Non ci sarà nessuna riserva per le balene nell’Atlantico meridionale. Dopo venti anni di negoziati, il no è arrivato martedì da parte di Islanda, Norvegia, Russia e Giappone, quattro dei 66 paesi membri dell’International Whaling Commission (IWC) riuniti questa settimana – dal 10 al 14 settembre – a Florianopolis, in Brasile. Con 39 nazioni a favore, 25 contrarie e tre astenute, il voto di martedì non è riuscito a raggiungere la maggioranza richiesta di tre quarti, sottolineando la crescente frattura all’interno dell’organizzazione internazionale, istituita nel 1946 al fine di favorire uno sviluppo coordinato dell’industria baleniera.

La proposta, discussa fin dal 1998, era stata promossa da Argentina, Gabon, Sudafrica e Uruguay, con l’intento di ampliare le zone protette, già presenti nell’Oceano indiano e intorno all’Antartide. “Come ministro dell’Ambiente di un Paese che vanta il 20 per cento della biodiversità mondiale nelle sue foreste, ci sentiamo altamente responsabili per la gestione della nostra ricchezza nei confronti del mondo intero. E questo vale anche per i cetacei”, ha dichiarato il ministro dell’Ambiente brasiliano Edson Duarte, condannando il voto negativo. “Una delusione amara”, conviene Grettel Delgadillo, vicedirettore della Humane Society International, che senza mezzi termini attribuisce la colpa al “Giappone e i suoi alleati”.

Il problema sta nei numeri. Tutt’oggi una dozzina di paesi sono ancora favorevoli alla caccia alle balene e, nonostante l’imposizione di una moratoria sulle attività di natura commerciale, dagli anni ’80 a oggi, circa 57.391 esemplari sono stati uccisi con il pretesto della ricerca scientifica. Nel 2014, l’Australia ha – con dubbio successo – dichiarato guerra contro il Giappone davanti al Tribunale internazionale dell’Aia in merito alla violazione delle norme che regolano la caccia alle balene nell’Oceano Antartico. A due anni dalla sentenza, Tokyo ha impunemente ripreso le sue operazioni, sebbene con una quota di cattura ridotta.

Quattro anni dopo, Tokyo – dove la carne di balena viene considerata un cibo pregiato sebbene non comune – continua a rappresentare il principale elemento di rottura. Proprio in questi giorni l’IWC si trova a discutere la proposta con cui il Giappone punta a istituire un Comitato per la caccia sostenibile alle balene – compresa la “caccia di sussistenza” da parte degli aborigeni – che consentirebbe ai paesi di stabilire quote di cattura con un semplice voto di maggioranza, abbassando l’attuale la soglia di tre quarti. Questo renderebbe più facile la reintroduzione delle attività per fini di lucro, sospese con la moratoria del 1986. Appellandosi alla natura “temporanea” delle restrizioni, dal Giappone fanno sapere che la proposta riguarda esclusivamente le specie non più a rischio ed è anzi giustificata dall’aumento del numero di alcuni esemplari, come le megattere e le minke.
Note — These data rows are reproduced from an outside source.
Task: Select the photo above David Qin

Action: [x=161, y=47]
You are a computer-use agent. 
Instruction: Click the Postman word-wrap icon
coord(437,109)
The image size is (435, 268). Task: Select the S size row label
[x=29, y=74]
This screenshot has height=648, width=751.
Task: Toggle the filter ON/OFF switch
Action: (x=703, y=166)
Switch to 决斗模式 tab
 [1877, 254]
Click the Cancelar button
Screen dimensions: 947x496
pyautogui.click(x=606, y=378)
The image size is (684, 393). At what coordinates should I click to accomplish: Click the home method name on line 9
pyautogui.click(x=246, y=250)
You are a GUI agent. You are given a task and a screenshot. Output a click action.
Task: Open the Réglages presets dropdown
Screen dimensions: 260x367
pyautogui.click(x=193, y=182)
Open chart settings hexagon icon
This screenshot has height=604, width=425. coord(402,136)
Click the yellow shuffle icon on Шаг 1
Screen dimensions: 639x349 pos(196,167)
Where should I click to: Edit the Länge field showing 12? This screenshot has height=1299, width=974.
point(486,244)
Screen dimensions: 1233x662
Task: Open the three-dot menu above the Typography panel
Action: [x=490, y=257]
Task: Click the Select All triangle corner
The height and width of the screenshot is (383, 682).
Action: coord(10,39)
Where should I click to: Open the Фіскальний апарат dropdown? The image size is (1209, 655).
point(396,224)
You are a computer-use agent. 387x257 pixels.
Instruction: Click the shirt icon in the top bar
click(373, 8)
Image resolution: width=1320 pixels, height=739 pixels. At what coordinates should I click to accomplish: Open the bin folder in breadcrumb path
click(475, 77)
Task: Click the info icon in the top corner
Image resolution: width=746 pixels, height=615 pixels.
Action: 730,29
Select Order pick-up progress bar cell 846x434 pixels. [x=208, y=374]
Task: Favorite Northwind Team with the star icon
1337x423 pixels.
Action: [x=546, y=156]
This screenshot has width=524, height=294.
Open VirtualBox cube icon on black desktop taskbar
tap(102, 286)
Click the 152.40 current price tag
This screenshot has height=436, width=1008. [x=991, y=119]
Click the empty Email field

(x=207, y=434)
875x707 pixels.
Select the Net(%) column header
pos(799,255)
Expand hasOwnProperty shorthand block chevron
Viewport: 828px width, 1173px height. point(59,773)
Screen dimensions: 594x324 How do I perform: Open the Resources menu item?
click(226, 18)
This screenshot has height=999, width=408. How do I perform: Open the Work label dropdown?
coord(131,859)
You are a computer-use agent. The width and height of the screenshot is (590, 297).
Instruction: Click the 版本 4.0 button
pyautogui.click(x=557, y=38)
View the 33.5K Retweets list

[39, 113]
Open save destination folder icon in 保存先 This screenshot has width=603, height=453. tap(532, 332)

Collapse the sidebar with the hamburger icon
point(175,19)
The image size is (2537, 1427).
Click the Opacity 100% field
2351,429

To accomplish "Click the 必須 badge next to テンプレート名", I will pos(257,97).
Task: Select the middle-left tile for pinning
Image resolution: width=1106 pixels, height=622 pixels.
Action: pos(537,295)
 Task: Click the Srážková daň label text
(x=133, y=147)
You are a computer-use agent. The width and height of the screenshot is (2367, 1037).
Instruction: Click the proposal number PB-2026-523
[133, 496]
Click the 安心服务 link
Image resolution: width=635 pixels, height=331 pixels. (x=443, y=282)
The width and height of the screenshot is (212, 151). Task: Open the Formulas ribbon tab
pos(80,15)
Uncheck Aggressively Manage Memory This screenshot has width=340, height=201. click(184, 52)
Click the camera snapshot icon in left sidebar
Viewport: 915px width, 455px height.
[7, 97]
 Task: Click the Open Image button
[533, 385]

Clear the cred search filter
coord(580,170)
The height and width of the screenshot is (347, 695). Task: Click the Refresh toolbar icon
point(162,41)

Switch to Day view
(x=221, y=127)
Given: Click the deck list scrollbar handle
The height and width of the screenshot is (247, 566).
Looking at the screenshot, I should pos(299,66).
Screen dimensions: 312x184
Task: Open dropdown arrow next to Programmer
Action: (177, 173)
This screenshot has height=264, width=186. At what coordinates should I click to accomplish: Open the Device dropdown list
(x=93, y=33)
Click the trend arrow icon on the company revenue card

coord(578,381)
Le intenzioni del Giappone sono da tempo cosa nota. Lo scorso gennaio l’Agenzia della pesca, organizzazione afferente al ministero dell’Agricoltura, delle foreste e delle risorse marine, ha richiesto al governo l’inserimento di circa 900mila euro nel budget annuale per uno studio sul futuro della pesca commerciale, ventilando lavori di rinnovamento della flotta baleniera. Pochi mesi più tardi, le operazioni nipponiche sono finite nuovamente nel mirino delle associazioni ambientaliste a causa dell’uccisione di 122 balene incinte.

Difficilmente il Giappone riuscirà a bucare le resistenze di pesi massimi come Australia e Nuova Zelanda, convinte che il Sol Levante stia facendo leva sul suo ascendente economico per convincere le nazioni regionali più piccole ad avvallare la sua proposta. “Questo incontro è fondamentale: l’Iwc dovrebbe essere un organizzazione del XXI secolo, non un vecchio club di cacciatori”, spiega al Guardian Patrick Ramage, direttore del programma marino presso l’International Fund for Animal Welfare.